**TASK REQUIREMENTS:** In the entries that follow, the line with "The width and height of the screenshot is (693, 329)." opens the range and the line with "Task: Enable the 使用小号封面 checkbox" closes it; repeat that range exactly, both lines included.

----

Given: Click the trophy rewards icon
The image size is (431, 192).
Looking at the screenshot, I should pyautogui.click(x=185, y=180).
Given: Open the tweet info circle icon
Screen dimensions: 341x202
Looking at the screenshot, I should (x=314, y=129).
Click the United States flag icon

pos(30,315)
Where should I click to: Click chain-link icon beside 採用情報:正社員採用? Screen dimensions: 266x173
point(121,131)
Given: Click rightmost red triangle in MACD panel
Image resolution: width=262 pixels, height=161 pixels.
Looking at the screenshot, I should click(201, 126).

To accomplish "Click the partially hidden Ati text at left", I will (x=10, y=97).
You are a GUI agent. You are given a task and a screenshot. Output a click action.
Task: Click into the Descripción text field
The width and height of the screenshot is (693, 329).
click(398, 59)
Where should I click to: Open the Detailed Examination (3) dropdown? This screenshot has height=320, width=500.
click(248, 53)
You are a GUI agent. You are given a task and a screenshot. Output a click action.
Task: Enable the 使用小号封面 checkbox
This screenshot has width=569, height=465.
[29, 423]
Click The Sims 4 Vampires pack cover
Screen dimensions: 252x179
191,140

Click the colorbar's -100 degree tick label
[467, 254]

----

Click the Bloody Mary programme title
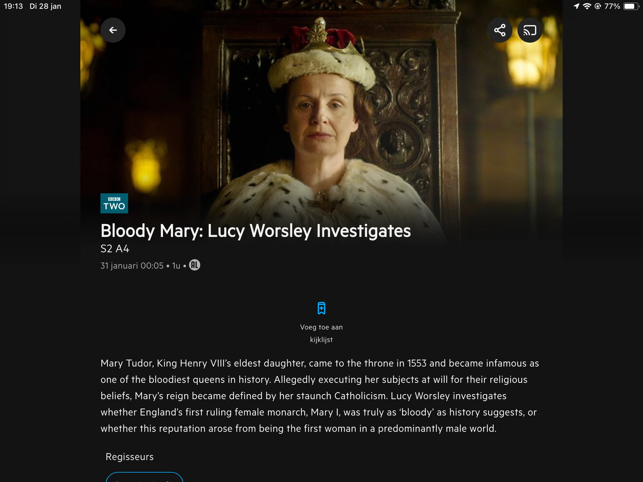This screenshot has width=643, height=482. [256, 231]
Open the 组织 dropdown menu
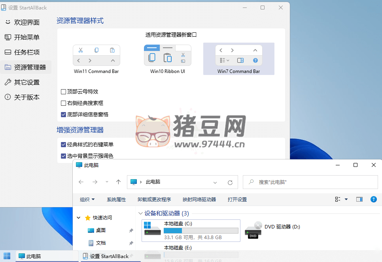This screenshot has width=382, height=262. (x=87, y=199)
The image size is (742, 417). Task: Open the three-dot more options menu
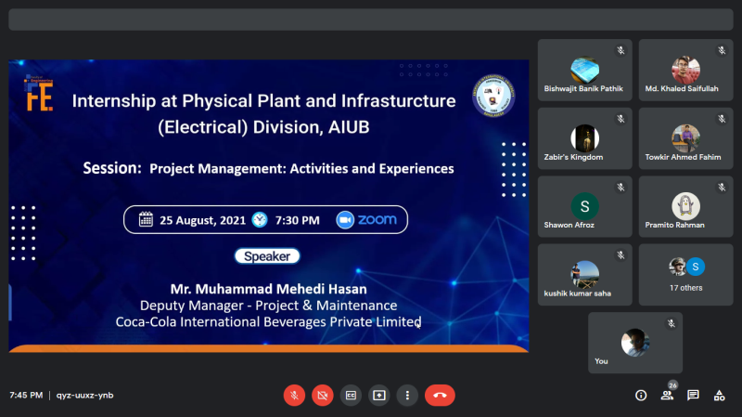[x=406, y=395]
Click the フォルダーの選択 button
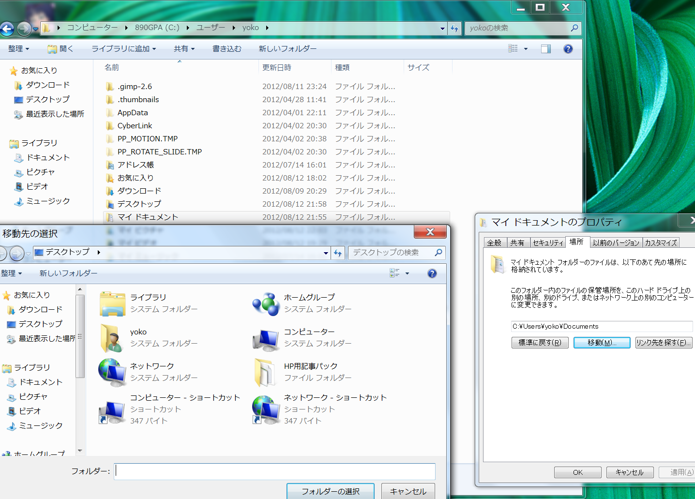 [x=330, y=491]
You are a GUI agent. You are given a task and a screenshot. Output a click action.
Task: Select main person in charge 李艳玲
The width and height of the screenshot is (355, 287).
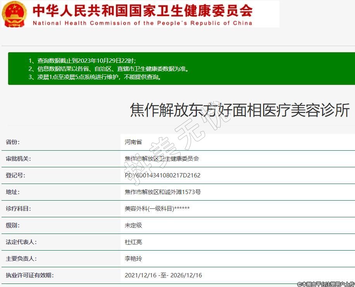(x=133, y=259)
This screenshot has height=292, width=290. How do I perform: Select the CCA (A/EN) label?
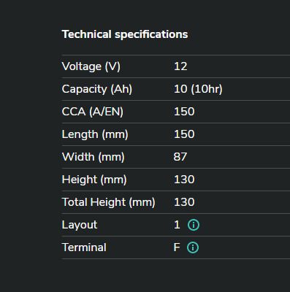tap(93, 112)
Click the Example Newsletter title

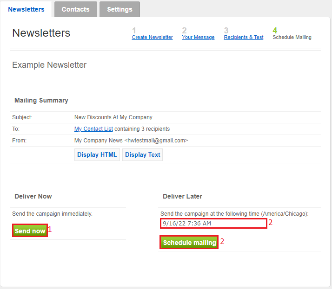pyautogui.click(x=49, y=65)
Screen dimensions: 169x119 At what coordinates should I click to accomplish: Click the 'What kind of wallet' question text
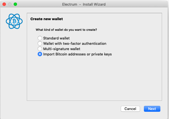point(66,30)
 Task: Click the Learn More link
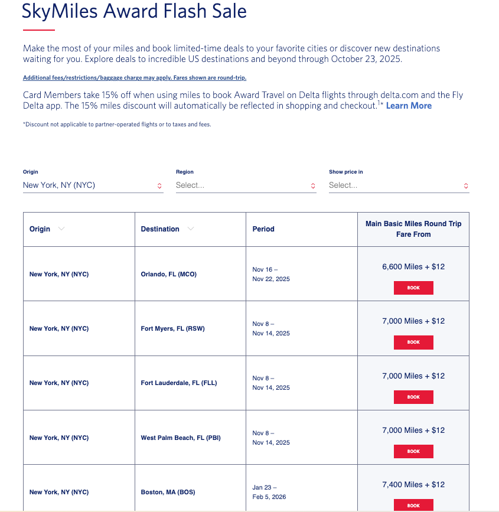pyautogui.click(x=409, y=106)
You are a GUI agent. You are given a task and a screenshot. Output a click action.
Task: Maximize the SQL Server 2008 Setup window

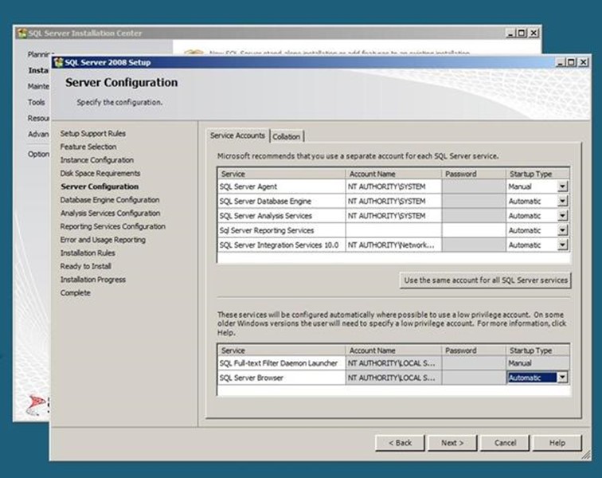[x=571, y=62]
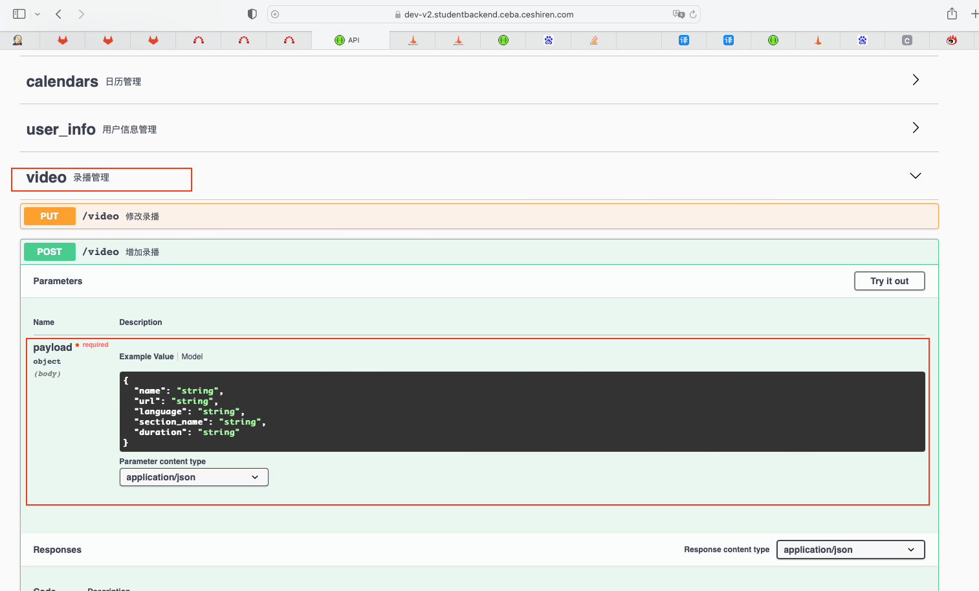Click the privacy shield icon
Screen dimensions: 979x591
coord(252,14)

----

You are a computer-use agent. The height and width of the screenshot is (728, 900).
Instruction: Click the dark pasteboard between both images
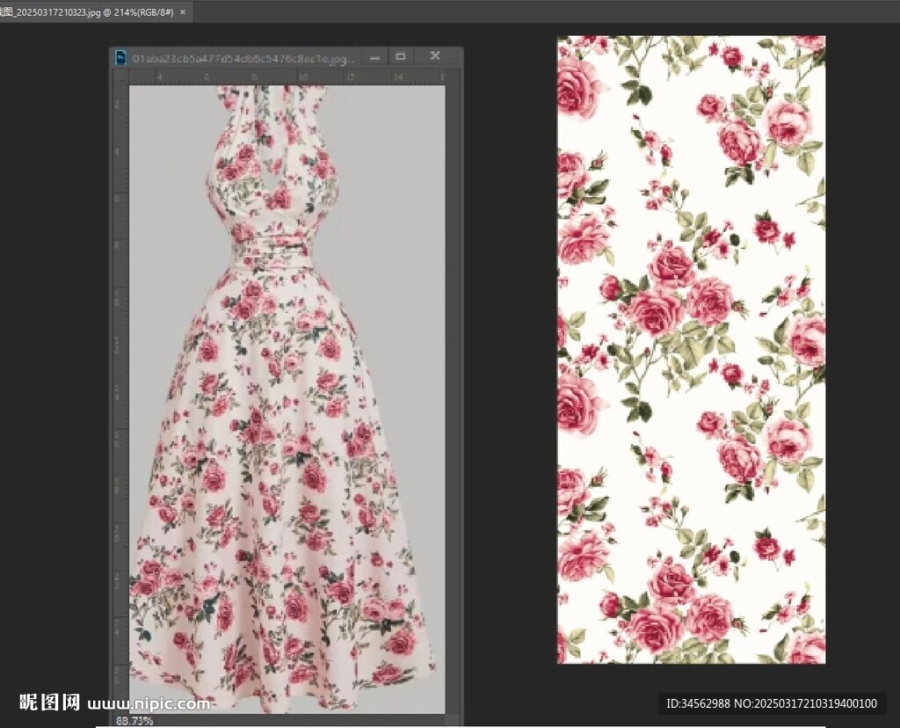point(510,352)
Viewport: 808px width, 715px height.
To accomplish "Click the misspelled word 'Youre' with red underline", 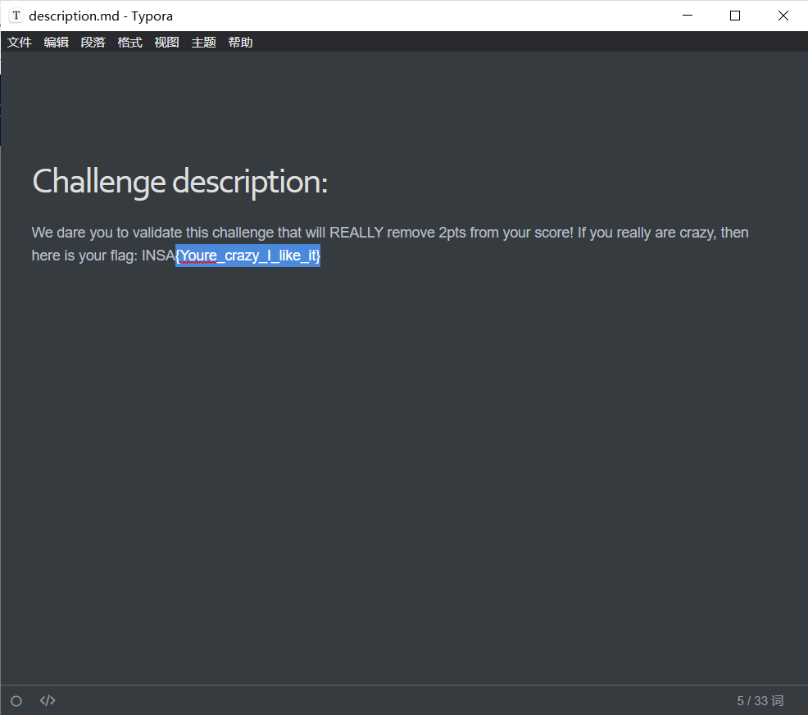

----

**ANSWER FOR THE TASK:**
The width and height of the screenshot is (693, 329).
click(398, 59)
Where should I click to: Open the Detailed Examination (3) dropdown? This screenshot has height=320, width=500.
click(248, 53)
You are a GUI agent. You are given a task and a screenshot. Output a click action.
Task: Enable the 使用小号封面 checkbox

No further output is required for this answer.